Sibanda agrees, and said that Mugabe has severely damaged the country.

“He has caused shortages and economic decline,” she said, “there’s so much poverty and suffering and he doesn’t seem to care.” In fact, she said, Mugabe is daily adding to his country’s distress.

He recently caused turmoil in the countryside by implementing a land reform plan which took property away from white Zimbabweans and supposedly transferred it to the nation’s poorer black farmers. The program was supposed to help rectify some of the injustices of the colonial era, but it appears now that much of the land has gone to Mugabe’s cronies, many of whom do not have the means or will to manage productive farms. Now the fields lay fallow, and Sibanda says even Mugabe has admitted that the country is facing “an impending food crisis.”

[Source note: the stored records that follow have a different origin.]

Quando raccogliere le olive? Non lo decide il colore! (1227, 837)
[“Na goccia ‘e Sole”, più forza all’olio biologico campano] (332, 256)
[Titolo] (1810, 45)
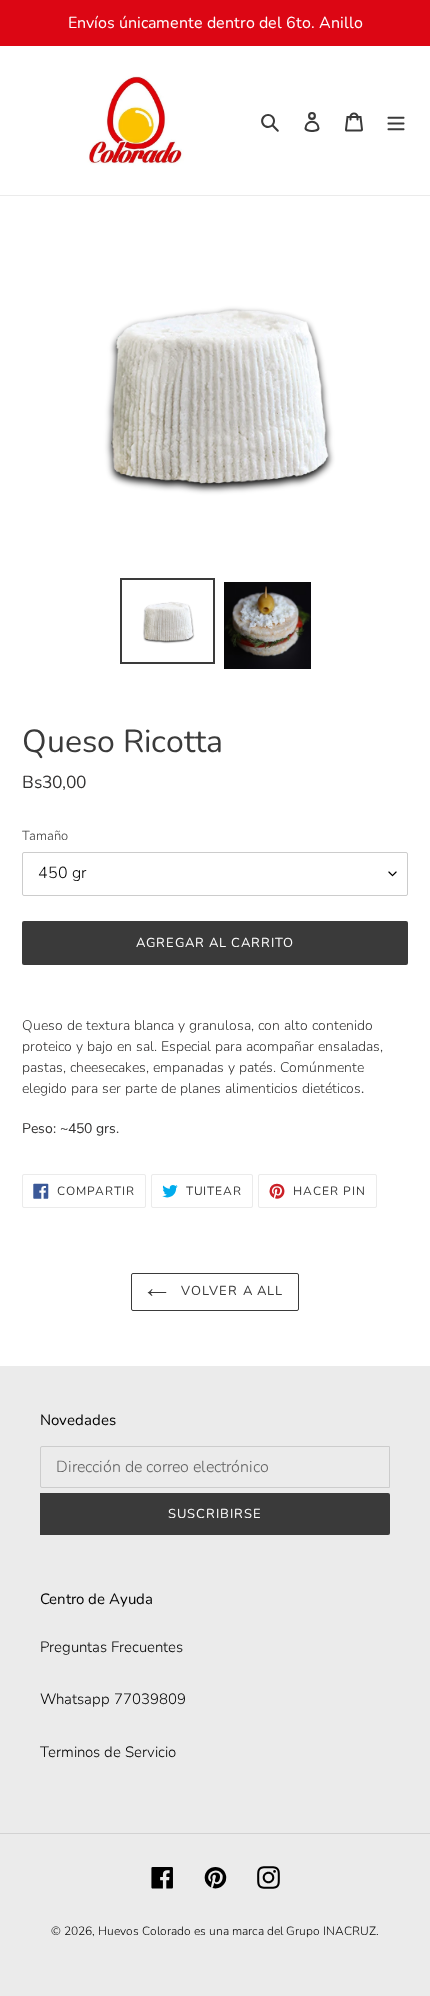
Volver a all (230, 1291)
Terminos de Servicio (108, 1752)
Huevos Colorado (144, 1931)
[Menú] (396, 120)
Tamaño (45, 836)
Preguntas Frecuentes (111, 1647)
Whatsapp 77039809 (113, 1699)
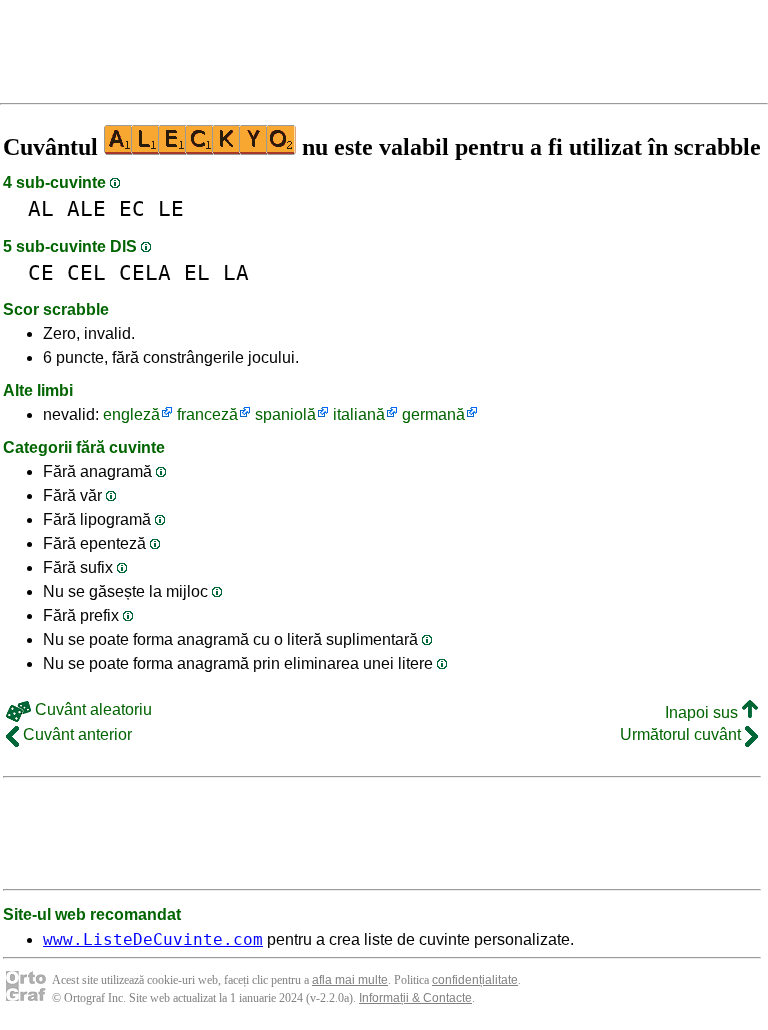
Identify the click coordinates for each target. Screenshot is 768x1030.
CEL (86, 272)
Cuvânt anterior (75, 734)
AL (41, 208)
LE (171, 208)
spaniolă (285, 414)
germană (433, 414)
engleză (131, 414)
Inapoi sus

Despite the apparent short-sightedness of such a program, Sibanda warns not to underestimate the dictator. “There is a misconception that Mugabe is deranged or irrational,” she said, “but there’s a logic to his madness. He has been systematically creating a framework where dissent is virtually impossible.”

Bit by bit, he has managed to limit and contain any challenges to his authority: The Access to Information Protection of Privacy Act has resulted in the closure of the only national newspaper that was critical of the government (Zimbabwe is rated one of the worst countries in the world for press freedom); The Public Order and Security Act has given the police overwhelming powers, stipulating that any opposition groups must apply to the police in order to meet. Unauthorized meetings are broken up by hundreds of officers dressed in riot gear. Sibanda recalls how throngs of demonstrators are given only two or three minutes to disperse before the police attack them with tear gas and truncheons.

In the past, Mugabe’s efforts to consolidate power have turned very bloody. In the mid-1980s in the region of Matabeleland, it is believed his forces killed 20,000 civilians who were supposedly opposition supporters. Over the years, many dissenters and even members of parliament have died suspiciously, killed in collisions with army trucks or suffering deadly accidents while jailed for reasons of ‘national security.’

Despite widespread violence and intimidation, ZANU only narrowly won national elections in 2002. Indications are that this time, the president is not prepared to accept only marginal victory.

“It’s likely that Mugabe is starting to prepare for life after Mugabe,” said Sibanda. She believes that the de facto dictator, now 81, is seeking to amend the national constitution in order to solidify ZANU hegemony for the foreseeable future, and to make himself immune to prosecution when he decides to relinquish control of the country. To do so, he needs at least two-thirds of the vote in the upcoming elections, a figure he is predicted to attain thanks to his strong-arm tactics.

Zimbabwe’s future looks ominous. If Mugabe does indeed amend the constitution, he will render it virtually impossible for a change of government through political avenues. The opposition will be left with few options, and there are already rumours that should their political movement die on Thursday, an armed struggle will be born.